One thing is true of us all. We only know our own experiences of the world and the intricacy of what is going on in our own minds. We may interpret and filter what others share with us about their minds and their inner world, perhaps through the ways they behave for example, or in what they choose to share with us (and only as effectively as it’s communicated and received according to the effective method of communication for each), but that’s as close as we will get.
This being the case, it leaves a lot of room for unknowns, and a great deal of scope for error. Therefore, a common mistake many of us will make is we over assume that others think and feel the same way as we do. I think this way, therefore others do too. For many of us, we make automatic assumptions, and these automatic assumptions prevent us from recognising the truth. Not everyone experiences the world as we do.
Yes, there are many differences across each and every one of us, but for most people, they fall into the largest group who do experience the world similarly – the neurotypical brain type which is the predominant brain type at around 80% of the population. I was not one of these.
I was late diagnosed Autistic in 2021 at age 45, and until that point, fell into the trap of thinking everyone experienced the world as I did, and everyone had the same cognitive experiences as I did, because I didn’t know I had an Autistic brain that operated differently to around 98% of the population. I’d also been lulled into thinking I was one of the majority – the predominant neurotype – when that wasn’t the case, so this was adding to the problem. I wasn’t neurotypical, but desperately attempted to live to neurotypical ideals and standards.
Post diagnosis I would learn…
- Not everyone sees the world as brightly as I do, which can be overwhelming.
- Not everyone is living with intrusive-thoughts or has them regularly.
- Not everyone has ritualistic script running through their mind daily.
- Not everyone has to practice all conversations and be prepared for each one before it happens.
- Not everyone feels extremely cold all of the time or is hyper-sensitive to cold or touch.
- Not everyone feels other people’s emotional pain as if it is their own.
- Not everyone thinks in vivid detailed pictures and has a hyper-phantasic experience.
- Not everyone feels uncomfortable when they are in a close proximity environment.
- Not everyone has a plan for every day and a specific order in which they must do things, without fail.
- Not everyone spots the minutiae and subtle details in the world.

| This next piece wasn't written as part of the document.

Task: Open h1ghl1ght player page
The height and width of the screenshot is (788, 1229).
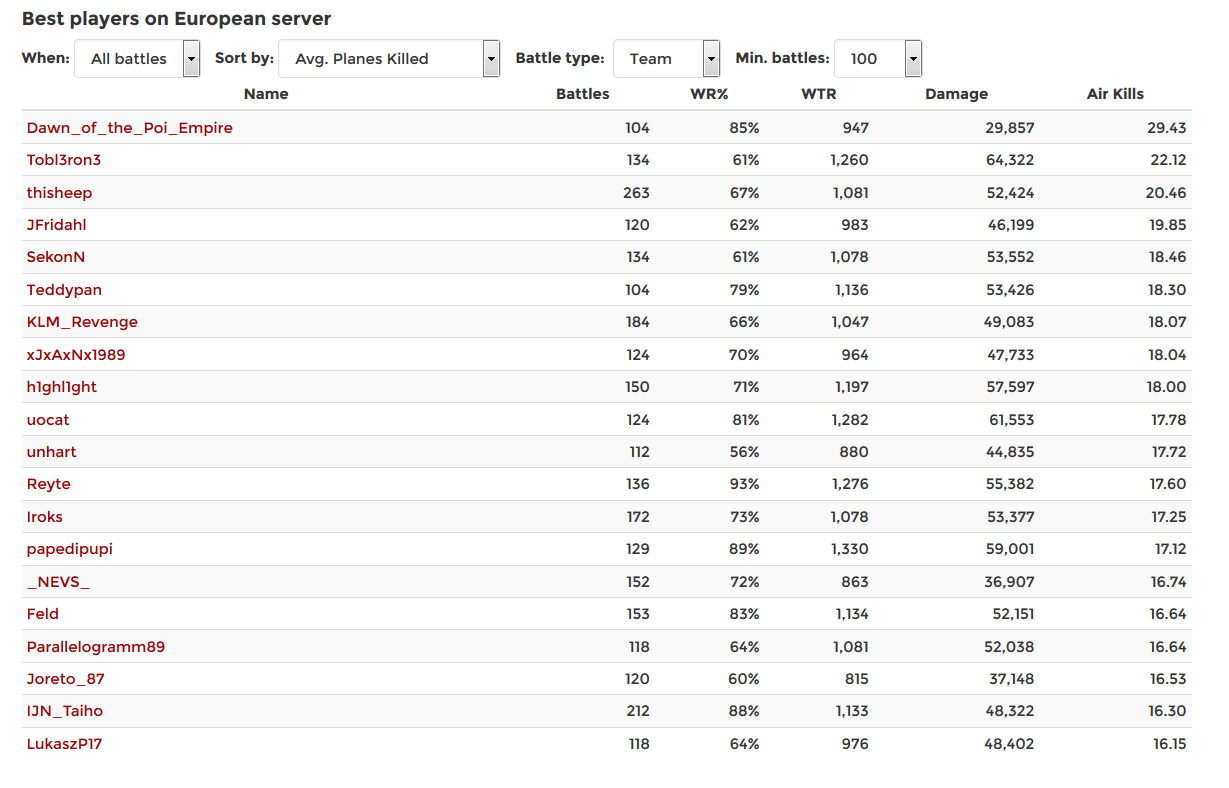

I think this way, therefore others do too. Wrong! Working this out can be the first step in recognising there is something substantially different about our own brain. Where someone is unidentified Autistic, they are often yet to work this out, and the assumption of same is a barrier to self-identification. A barrier that quickly falls away after identifying the truth.
I meet so many people who display (sometimes very obvious) signs and traits of being Autistic, haven’t yet worked it out, and ask “But doesn’t everyone do that?” if I share an example of my experience of the world. Autistic traits are human traits, so this is understandable, but many are amplified in Autistic people e.g. social masking. We all mask to some extent, but this is not the same as Autistic social masking (mimicking others presentation to be accepted and to fit-in). I then see the light bulbs in their head just starting to flicker and acknowledge a counterargument to what they’ve always believed. This is often the start of them self-identifying that their brain is different. I have just given them a shared experience (highlighted few people experience this), I am an outlier, a minority, and their experiences match this. They are asking themselves “If not everyone experiences this, then am I different too?”.
Like I did, until this point, they are just presuming everyone experiences the world as they do. The comments you then hear are “Well everyone experiences that”, or “Doesn’t everyone do that?”, the first defence against this new information. The counter-argument is often difficult to accept because the truth – learning you have an Autistic brain – is a big thing to process. In such a statement, without ill-intention, they dismiss others experience of difference, like my own (sometimes de-validating it too), but if they are yet unidentified Autistics themselves, they have just dismissed and de-validated their own experience of difference (and perhaps the life challenges they too have experienced) pushing themselves further away from the truth, and back into the main group, which they are not.
This is just one of many ways we can be diverted into thinking we are not Autistic, for those who actually are. It is also an example of the negative impact of failing to identify Autism. Failure to identify Autism impacts the unidentifed Autistic, and the identified Autistic. Many of us miss the truth for a long time, as our own brains talk us out of it. It is when the evidence becomes insurmountable that things begin to change.